[Study questions]:
[A] From the article on regulating Indonesia's state-owned enterprises, reproduce word for word the stretch from "17 Mar 2016" through "in Jakarta, Wednesday.".
[B] In the article on regulating Indonesia's state-owned enterprises, which enterprises does Fajar name as having the right to monopolize?

[Selected text]:

==========

17 Mar 2016
"The regulation of State-Owned Enterprises (BUMNs) do need to be revised and steered in line with the mandate of the 1945 Constitution, as an effort to create prosperity for the entire Indonesian society," said Deputy for Mining, Strategic Industry, and Media sector, Ministry of State-Owned Enterprises, Fajar Harry Sampurno in Jakarta, Wednesday.
Fajar made this statement in response to the assertion that state-owned companies have not been given the appropriate constitutional portion as a business entity that is, for the most part, utilized to benefit the entire Indonesian people.
However, according to Fajar, BUMNs still can not be steered fully to control all of Indonesia's natural resources because not all commodities are considered to fall into the category of public necessities.
"There should not be such an obligation, since it would become a monopoly. So do not generalize the BUMNs that do indeed manage public necessities and those that should be able to compete," he said.
Fajar explained that BUMNs that have the right to monopolize are those that manage public necessities, such as PT PLN, Bulog, PDAM, and the oil and gas sector. Meanwhile for minerals, he asserted that these commodities are free to be managed by anyone.
"This is because the mineral and coal sector do not directly impact the livelihoods of many people, only a few," he said.
Previously, constitutional law expert Irmanputra Sidin assessed that state-owned business entities have not received the appropriate constitutional portion as a state business entity.
"Law Number 19 of 2003 concerning BUMNs directly emphasizes that BUMNs are one of the actors in economic activity based on economic democracy; this is not quite right," Irman said in the DPR/MPR RI Building in Jakarta, Tuesday (15/3).
According to him, the law has inadvertently degraded BUMNs that are in fact business entities in the name of the people's sovereignty and the representation of the state, thus situating them on the same footing as both domestic and foreign private companies.
"Economic democracy is a subtle form of compromise and the state's powerlessness vis-a-vis free market forces," he said.
Irman added that the constitution mandates that the earth, water, and the wealth contained therein must be fully controlled by the state, for the greatest possible prosperity of the people. This is in fact the genesis of the BUMNs, which were established to enable the state to prosper its people.
"We must recognize that BUMNs were not born of economic democracy, nor are they subject to the desires of the free market. That is what has led BUMNs to become indistinguishable from private business entities serving private interests. How can it be possible that the state-owned business entity must compete for objects of business operations with the private sector? It is clear that this object falls under the category of production branches of state power," he said.

==========

[Supplied data]:
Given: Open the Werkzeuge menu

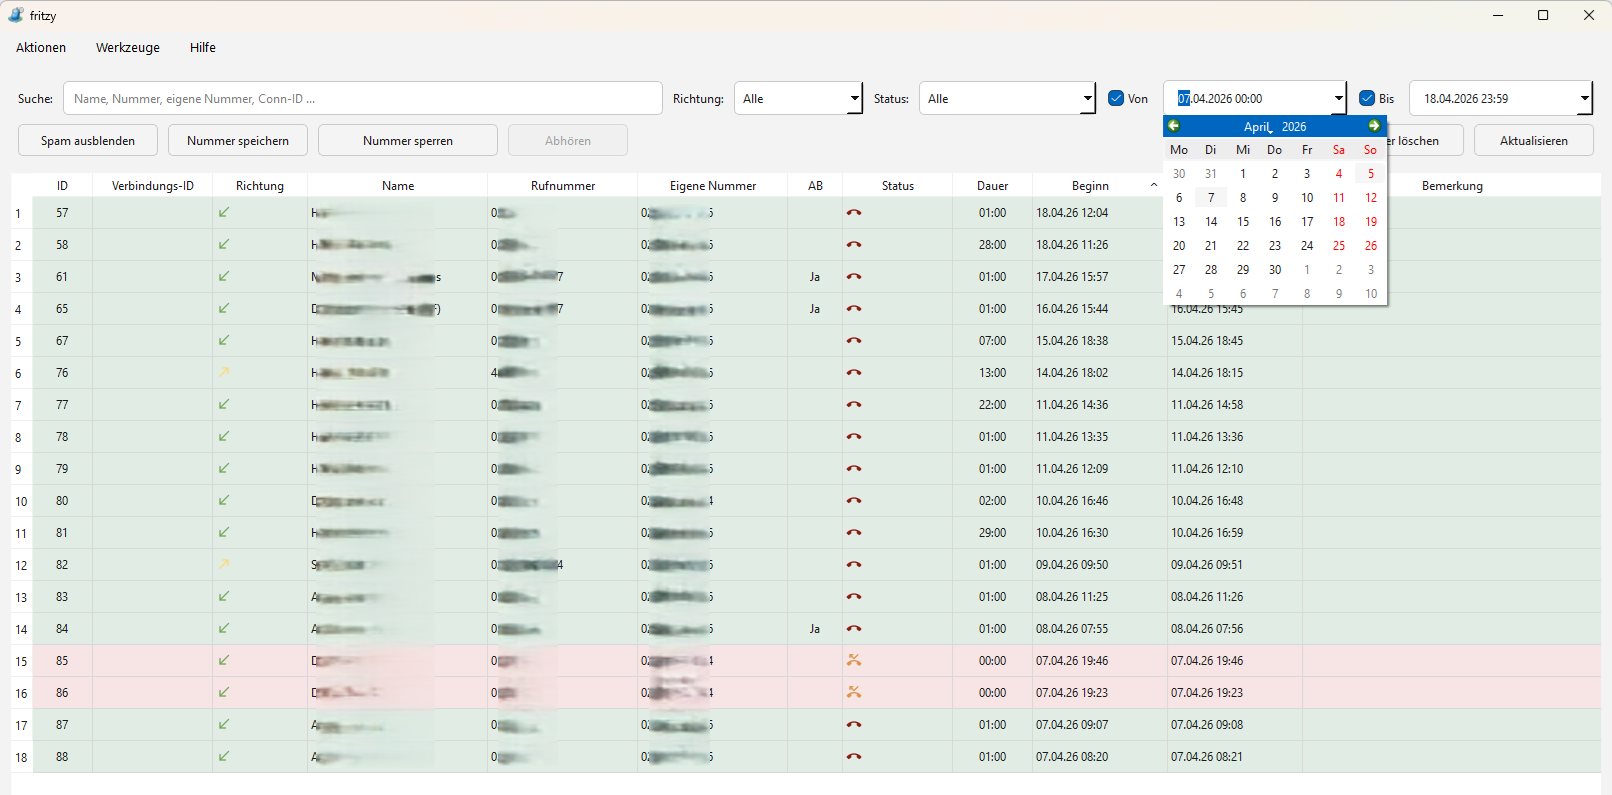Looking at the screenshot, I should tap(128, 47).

==========

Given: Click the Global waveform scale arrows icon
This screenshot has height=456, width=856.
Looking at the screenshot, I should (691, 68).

==========

[Solutions below]:
[A]
17 Mar 2016
"The regulation of State-Owned Enterprises (BUMNs) do need to be revised and steered in line with the mandate of the 1945 Constitution, as an effort to create prosperity for the entire Indonesian society," said Deputy for Mining, Strategic Industry, and Media sector, Ministry of State-Owned Enterprises, Fajar Harry Sampurno in Jakarta, Wednesday.

[B] PT PLN, Bulog, PDAM, and the oil and gas sector.